[start]

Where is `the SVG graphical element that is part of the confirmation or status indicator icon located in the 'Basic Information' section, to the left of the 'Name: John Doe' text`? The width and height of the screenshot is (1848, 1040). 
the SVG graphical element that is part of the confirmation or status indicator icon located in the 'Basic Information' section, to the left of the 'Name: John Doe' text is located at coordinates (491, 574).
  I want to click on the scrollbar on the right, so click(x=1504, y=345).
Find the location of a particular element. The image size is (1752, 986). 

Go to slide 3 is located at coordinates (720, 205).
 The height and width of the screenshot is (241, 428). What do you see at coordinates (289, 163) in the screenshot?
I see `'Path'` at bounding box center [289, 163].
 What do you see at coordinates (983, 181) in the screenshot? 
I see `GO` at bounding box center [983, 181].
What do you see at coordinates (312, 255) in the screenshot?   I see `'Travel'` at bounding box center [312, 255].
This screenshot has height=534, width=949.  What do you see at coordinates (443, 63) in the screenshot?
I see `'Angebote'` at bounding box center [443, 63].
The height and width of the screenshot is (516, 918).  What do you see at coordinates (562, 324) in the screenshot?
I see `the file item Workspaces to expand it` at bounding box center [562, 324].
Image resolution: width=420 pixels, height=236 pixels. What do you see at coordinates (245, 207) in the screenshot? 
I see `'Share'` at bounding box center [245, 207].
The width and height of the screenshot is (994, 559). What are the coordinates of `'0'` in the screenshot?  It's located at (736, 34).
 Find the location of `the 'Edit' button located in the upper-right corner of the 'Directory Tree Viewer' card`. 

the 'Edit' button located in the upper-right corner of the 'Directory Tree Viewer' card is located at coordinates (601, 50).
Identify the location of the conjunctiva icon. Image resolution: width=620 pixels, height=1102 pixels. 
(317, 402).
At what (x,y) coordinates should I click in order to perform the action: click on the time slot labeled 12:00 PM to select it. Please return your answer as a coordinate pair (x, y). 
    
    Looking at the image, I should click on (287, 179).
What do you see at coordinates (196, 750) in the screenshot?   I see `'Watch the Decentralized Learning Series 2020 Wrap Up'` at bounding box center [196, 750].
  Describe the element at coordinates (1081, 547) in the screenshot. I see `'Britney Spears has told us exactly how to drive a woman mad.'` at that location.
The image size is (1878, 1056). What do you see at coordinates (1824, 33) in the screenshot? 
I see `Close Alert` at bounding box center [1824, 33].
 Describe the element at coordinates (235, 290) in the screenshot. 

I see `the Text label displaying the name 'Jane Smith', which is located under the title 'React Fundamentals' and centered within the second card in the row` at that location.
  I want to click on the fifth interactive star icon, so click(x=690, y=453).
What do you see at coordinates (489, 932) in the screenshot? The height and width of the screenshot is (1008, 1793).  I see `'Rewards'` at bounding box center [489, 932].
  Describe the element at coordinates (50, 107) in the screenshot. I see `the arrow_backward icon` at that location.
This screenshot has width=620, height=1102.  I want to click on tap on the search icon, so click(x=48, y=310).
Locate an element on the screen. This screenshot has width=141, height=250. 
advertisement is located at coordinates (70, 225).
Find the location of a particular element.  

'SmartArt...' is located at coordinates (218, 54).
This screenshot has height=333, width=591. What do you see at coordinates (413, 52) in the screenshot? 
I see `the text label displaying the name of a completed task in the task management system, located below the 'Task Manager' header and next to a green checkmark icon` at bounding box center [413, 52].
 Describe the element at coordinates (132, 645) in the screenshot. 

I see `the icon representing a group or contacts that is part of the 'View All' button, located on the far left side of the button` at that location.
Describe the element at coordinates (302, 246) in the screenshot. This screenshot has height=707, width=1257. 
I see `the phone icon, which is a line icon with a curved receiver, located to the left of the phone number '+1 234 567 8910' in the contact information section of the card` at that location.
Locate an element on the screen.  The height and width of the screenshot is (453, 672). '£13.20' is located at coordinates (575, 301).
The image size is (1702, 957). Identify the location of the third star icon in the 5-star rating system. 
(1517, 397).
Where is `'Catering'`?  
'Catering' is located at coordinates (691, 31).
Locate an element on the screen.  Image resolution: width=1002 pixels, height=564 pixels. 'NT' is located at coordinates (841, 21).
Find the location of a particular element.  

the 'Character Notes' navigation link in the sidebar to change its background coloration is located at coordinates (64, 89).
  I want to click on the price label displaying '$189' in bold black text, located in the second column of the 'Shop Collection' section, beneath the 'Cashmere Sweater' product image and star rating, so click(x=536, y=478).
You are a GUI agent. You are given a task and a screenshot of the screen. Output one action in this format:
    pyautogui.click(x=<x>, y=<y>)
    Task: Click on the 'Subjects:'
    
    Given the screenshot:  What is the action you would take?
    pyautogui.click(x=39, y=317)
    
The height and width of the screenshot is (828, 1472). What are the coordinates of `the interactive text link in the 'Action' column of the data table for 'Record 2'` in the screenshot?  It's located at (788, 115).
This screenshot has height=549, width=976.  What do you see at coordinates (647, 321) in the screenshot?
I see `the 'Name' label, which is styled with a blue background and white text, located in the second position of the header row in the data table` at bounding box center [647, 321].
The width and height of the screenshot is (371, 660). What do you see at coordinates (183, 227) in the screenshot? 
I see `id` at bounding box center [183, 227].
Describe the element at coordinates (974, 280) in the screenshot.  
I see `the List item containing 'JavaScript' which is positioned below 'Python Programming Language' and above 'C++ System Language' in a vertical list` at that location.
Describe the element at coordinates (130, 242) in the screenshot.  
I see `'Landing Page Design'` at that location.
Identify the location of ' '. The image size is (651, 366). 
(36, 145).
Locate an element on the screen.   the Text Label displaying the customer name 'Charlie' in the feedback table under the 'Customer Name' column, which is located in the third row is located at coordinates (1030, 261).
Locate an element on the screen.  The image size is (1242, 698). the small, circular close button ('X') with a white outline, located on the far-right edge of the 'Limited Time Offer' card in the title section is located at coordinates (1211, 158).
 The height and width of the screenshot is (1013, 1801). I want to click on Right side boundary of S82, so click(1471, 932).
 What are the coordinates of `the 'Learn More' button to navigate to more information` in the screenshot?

[end]

Rewrite all of the records above as a numbered list, leaving out the blank lines.

1. Where is `the SVG graphical element that is part of the confirmation or status indicator icon located in the 'Basic Information' section, to the left of the 'Name: John Doe' text`? The width and height of the screenshot is (1848, 1040). 
2. the SVG graphical element that is part of the confirmation or status indicator icon located in the 'Basic Information' section, to the left of the 'Name: John Doe' text is located at coordinates (491, 574).
3.   I want to click on the scrollbar on the right, so click(x=1504, y=345).
4. Find the location of a particular element. The image size is (1752, 986). 
5. Go to slide 3 is located at coordinates (720, 205).
6.  The height and width of the screenshot is (241, 428). What do you see at coordinates (289, 163) in the screenshot?
7. I see `'Path'` at bounding box center [289, 163].
8.  What do you see at coordinates (983, 181) in the screenshot? 
9. I see `GO` at bounding box center [983, 181].
10. What do you see at coordinates (312, 255) in the screenshot?   I see `'Travel'` at bounding box center [312, 255].
11. This screenshot has height=534, width=949.  What do you see at coordinates (443, 63) in the screenshot?
12. I see `'Angebote'` at bounding box center [443, 63].
13. The height and width of the screenshot is (516, 918).  What do you see at coordinates (562, 324) in the screenshot?
14. I see `the file item Workspaces to expand it` at bounding box center [562, 324].
15. Image resolution: width=420 pixels, height=236 pixels. What do you see at coordinates (245, 207) in the screenshot? 
16. I see `'Share'` at bounding box center [245, 207].
17. The width and height of the screenshot is (994, 559). What are the coordinates of `'0'` in the screenshot?  It's located at (736, 34).
18.  Find the location of `the 'Edit' button located in the upper-right corner of the 'Directory Tree Viewer' card`. 
19. the 'Edit' button located in the upper-right corner of the 'Directory Tree Viewer' card is located at coordinates (601, 50).
20. Identify the location of the conjunctiva icon. Image resolution: width=620 pixels, height=1102 pixels. 
21. (317, 402).
22. At what (x,y) coordinates should I click in order to perform the action: click on the time slot labeled 12:00 PM to select it. Please return your answer as a coordinate pair (x, y). 
23.     Looking at the image, I should click on (287, 179).
24. What do you see at coordinates (196, 750) in the screenshot?   I see `'Watch the Decentralized Learning Series 2020 Wrap Up'` at bounding box center [196, 750].
25.   Describe the element at coordinates (1081, 547) in the screenshot. I see `'Britney Spears has told us exactly how to drive a woman mad.'` at that location.
26. The image size is (1878, 1056). What do you see at coordinates (1824, 33) in the screenshot? 
27. I see `Close Alert` at bounding box center [1824, 33].
28.  Describe the element at coordinates (235, 290) in the screenshot. 
29. I see `the Text label displaying the name 'Jane Smith', which is located under the title 'React Fundamentals' and centered within the second card in the row` at that location.
30.   I want to click on the fifth interactive star icon, so click(x=690, y=453).
31. What do you see at coordinates (489, 932) in the screenshot? The height and width of the screenshot is (1008, 1793).  I see `'Rewards'` at bounding box center [489, 932].
32.   Describe the element at coordinates (50, 107) in the screenshot. I see `the arrow_backward icon` at that location.
33. This screenshot has width=620, height=1102.  I want to click on tap on the search icon, so click(x=48, y=310).
34. Locate an element on the screen. This screenshot has width=141, height=250. 
35. advertisement is located at coordinates (70, 225).
36. Find the location of a particular element.  
37. 'SmartArt...' is located at coordinates (218, 54).
38. This screenshot has height=333, width=591. What do you see at coordinates (413, 52) in the screenshot? 
39. I see `the text label displaying the name of a completed task in the task management system, located below the 'Task Manager' header and next to a green checkmark icon` at bounding box center [413, 52].
40.  Describe the element at coordinates (132, 645) in the screenshot. 
41. I see `the icon representing a group or contacts that is part of the 'View All' button, located on the far left side of the button` at that location.
42. Describe the element at coordinates (302, 246) in the screenshot. This screenshot has height=707, width=1257. 
43. I see `the phone icon, which is a line icon with a curved receiver, located to the left of the phone number '+1 234 567 8910' in the contact information section of the card` at that location.
44. Locate an element on the screen.  The height and width of the screenshot is (453, 672). '£13.20' is located at coordinates (575, 301).
45. The image size is (1702, 957). Identify the location of the third star icon in the 5-star rating system. 
46. (1517, 397).
47. Where is `'Catering'`?  
48. 'Catering' is located at coordinates (691, 31).
49. Locate an element on the screen.  Image resolution: width=1002 pixels, height=564 pixels. 'NT' is located at coordinates (841, 21).
50. Find the location of a particular element.  
51. the 'Character Notes' navigation link in the sidebar to change its background coloration is located at coordinates (64, 89).
52.   I want to click on the price label displaying '$189' in bold black text, located in the second column of the 'Shop Collection' section, beneath the 'Cashmere Sweater' product image and star rating, so click(x=536, y=478).
53. You are a GUI agent. You are given a task and a screenshot of the screen. Output one action in this format:
54.     pyautogui.click(x=<x>, y=<y>)
55.     Task: Click on the 'Subjects:'
56.     Given the screenshot:  What is the action you would take?
57.     pyautogui.click(x=39, y=317)
58. The height and width of the screenshot is (828, 1472). What are the coordinates of `the interactive text link in the 'Action' column of the data table for 'Record 2'` in the screenshot?  It's located at (788, 115).
59. This screenshot has height=549, width=976.  What do you see at coordinates (647, 321) in the screenshot?
60. I see `the 'Name' label, which is styled with a blue background and white text, located in the second position of the header row in the data table` at bounding box center [647, 321].
61. The width and height of the screenshot is (371, 660). What do you see at coordinates (183, 227) in the screenshot? 
62. I see `id` at bounding box center [183, 227].
63. Describe the element at coordinates (974, 280) in the screenshot.  
64. I see `the List item containing 'JavaScript' which is positioned below 'Python Programming Language' and above 'C++ System Language' in a vertical list` at that location.
65. Describe the element at coordinates (130, 242) in the screenshot.  
66. I see `'Landing Page Design'` at that location.
67. Identify the location of ' '. The image size is (651, 366). 
68. (36, 145).
69. Locate an element on the screen.   the Text Label displaying the customer name 'Charlie' in the feedback table under the 'Customer Name' column, which is located in the third row is located at coordinates (1030, 261).
70. Locate an element on the screen.  The image size is (1242, 698). the small, circular close button ('X') with a white outline, located on the far-right edge of the 'Limited Time Offer' card in the title section is located at coordinates (1211, 158).
71.  The height and width of the screenshot is (1013, 1801). I want to click on Right side boundary of S82, so click(1471, 932).
72.  What are the coordinates of `the 'Learn More' button to navigate to more information` in the screenshot?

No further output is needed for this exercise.